These statistics are the result of a countrywide survey of 10 270 schoolchildren from Grade 8 to Grade 11 done by the Medical Research Council (MRC) for its 2008 youth risk report.

The survey was done among children in 23 divergent schools in all provinces and experts confirm the results line up with what they see every day in practice.

“Children are experimenting at an ever younger age and this applies across race boundaries and differences in background and education,” Pretoria child psychologist Truida Botha says.

The best way to prevent your kids becoming part of the statistics is to win their trust from an early age so they will talk openly to you when these temptations come, Cape Town psychologist Frederick van Wyk says.

Botha and Van Wyk explain how parents can broach difficult subjects with their young kids.

SEX
The survey found 12,6 per cent of teenagers had had sex before the age of 14 and more than 40 per cent of them had had more than one sex partner.

Sex education should start very early. “Children as young as three should know their bodies are special and that no one should be allowed to touch their private parts,” Van Wyk says.

SMOKING
Parents who don’t smoke have an advantage over those who do, Van Wyk says. “The example you set speaks louder than words.”

(Stored items)
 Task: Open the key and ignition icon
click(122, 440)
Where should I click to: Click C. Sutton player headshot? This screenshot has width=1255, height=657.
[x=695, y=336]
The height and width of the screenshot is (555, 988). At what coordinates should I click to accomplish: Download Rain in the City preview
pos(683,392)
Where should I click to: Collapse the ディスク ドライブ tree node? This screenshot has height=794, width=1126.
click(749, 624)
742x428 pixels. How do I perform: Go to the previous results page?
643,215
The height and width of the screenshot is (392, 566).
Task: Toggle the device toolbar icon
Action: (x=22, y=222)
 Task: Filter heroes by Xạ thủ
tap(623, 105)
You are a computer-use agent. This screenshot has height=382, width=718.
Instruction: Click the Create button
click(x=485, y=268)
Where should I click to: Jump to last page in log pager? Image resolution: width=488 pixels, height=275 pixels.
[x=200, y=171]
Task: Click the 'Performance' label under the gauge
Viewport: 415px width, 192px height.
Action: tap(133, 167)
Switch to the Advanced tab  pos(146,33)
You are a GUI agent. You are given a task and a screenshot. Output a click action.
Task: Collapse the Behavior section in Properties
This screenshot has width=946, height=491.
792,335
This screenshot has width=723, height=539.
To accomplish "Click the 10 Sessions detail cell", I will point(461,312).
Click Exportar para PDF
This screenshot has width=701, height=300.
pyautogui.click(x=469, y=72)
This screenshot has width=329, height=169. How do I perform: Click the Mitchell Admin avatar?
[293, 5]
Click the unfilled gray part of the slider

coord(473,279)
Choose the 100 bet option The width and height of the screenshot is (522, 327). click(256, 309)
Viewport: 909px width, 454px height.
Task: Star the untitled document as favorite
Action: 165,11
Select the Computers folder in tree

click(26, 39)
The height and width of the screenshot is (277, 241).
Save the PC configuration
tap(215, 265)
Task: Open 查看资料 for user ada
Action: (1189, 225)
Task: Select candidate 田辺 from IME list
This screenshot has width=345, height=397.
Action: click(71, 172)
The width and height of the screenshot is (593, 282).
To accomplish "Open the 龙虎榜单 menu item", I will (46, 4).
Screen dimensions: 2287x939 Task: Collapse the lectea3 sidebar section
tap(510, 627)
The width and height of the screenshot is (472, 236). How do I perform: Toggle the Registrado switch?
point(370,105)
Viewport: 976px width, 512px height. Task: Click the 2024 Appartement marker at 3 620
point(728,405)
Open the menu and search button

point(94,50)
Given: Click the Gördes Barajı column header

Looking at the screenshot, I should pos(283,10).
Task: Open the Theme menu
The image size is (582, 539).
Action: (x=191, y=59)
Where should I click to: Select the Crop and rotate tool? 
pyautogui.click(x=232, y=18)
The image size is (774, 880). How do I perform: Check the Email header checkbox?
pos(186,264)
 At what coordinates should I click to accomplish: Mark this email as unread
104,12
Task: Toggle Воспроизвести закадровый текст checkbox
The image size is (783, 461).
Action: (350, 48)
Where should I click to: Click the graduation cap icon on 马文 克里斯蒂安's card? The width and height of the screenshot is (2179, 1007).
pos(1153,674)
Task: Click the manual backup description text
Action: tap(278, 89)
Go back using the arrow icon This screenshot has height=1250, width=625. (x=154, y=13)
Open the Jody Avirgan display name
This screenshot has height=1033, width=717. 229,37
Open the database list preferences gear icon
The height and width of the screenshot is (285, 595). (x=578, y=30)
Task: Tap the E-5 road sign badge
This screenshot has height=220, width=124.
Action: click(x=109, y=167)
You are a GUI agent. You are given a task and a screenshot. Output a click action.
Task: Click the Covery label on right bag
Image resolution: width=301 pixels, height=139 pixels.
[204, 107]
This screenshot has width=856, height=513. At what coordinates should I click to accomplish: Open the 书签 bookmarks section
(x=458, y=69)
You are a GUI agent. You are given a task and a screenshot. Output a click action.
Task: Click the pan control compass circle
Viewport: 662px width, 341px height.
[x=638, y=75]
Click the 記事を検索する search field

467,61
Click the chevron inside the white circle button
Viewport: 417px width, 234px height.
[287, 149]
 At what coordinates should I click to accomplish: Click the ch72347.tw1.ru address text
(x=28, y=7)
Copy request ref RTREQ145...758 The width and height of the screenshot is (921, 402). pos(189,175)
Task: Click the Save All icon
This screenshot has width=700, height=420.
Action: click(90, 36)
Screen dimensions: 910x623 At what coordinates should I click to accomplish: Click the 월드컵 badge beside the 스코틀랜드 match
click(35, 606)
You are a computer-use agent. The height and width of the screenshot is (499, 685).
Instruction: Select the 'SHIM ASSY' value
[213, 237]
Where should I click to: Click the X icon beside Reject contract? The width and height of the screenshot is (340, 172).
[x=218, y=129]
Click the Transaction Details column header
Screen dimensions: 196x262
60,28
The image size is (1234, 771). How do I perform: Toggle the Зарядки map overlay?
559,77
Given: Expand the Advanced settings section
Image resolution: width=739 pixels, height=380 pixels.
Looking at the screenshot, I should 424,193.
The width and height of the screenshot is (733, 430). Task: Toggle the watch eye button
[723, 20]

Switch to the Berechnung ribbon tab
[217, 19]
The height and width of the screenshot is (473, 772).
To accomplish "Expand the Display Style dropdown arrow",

→ **Work instructions**:
1 > According to the article on the youth risk survey, how many schoolchildren took part in the survey, and in which grades?
2 > Say whether each statement agrees with the article on the youth risk survey, and support each answer with the deciding words from the article.
(a) The survey covered schools in only some of the provinces.
(b) Van Wyk says children as young as three should know their bodies are special.
(c) The survey found that more than 40 per cent of teenagers had had sex before the age of 14.
3 > Continue the article on the youth risk survey from the point where it ends.

→ **Outputs by task**:
1 > 10 270 schoolchildren from Grade 8 to Grade 11 took part.

2 >
(a) No: "23 divergent schools in all provinces"
(b) Yes: "Children as young as three should know their bodies are special"
(c) No: "12,6 per cent of teenagers had had sex before the age of 14"

3 >
The survey found nearly seven per cent of the children had smoked for the first time before the age of 10. That’s why kids should understand the danger of smoking before going to primary school, Van Wyk says.

ALCOHOL
Nearly 50 per cent of those surveyed had drunk alcohol and 28,5 per cent had drunk to excess in the month they were questioned. “Children can be taught the dangers of drinking alcohol as early as the age of four,” Botha says.

DRUGS
Use the word “drugs” from an early age, Van Wyk says. “Children know big words. You can talk about types of drugs and medicines when they’re nine or 10 but by that age they should already have heard you talk about them. If they don’t hear about drugs from you they’ll hear about them from their friends.”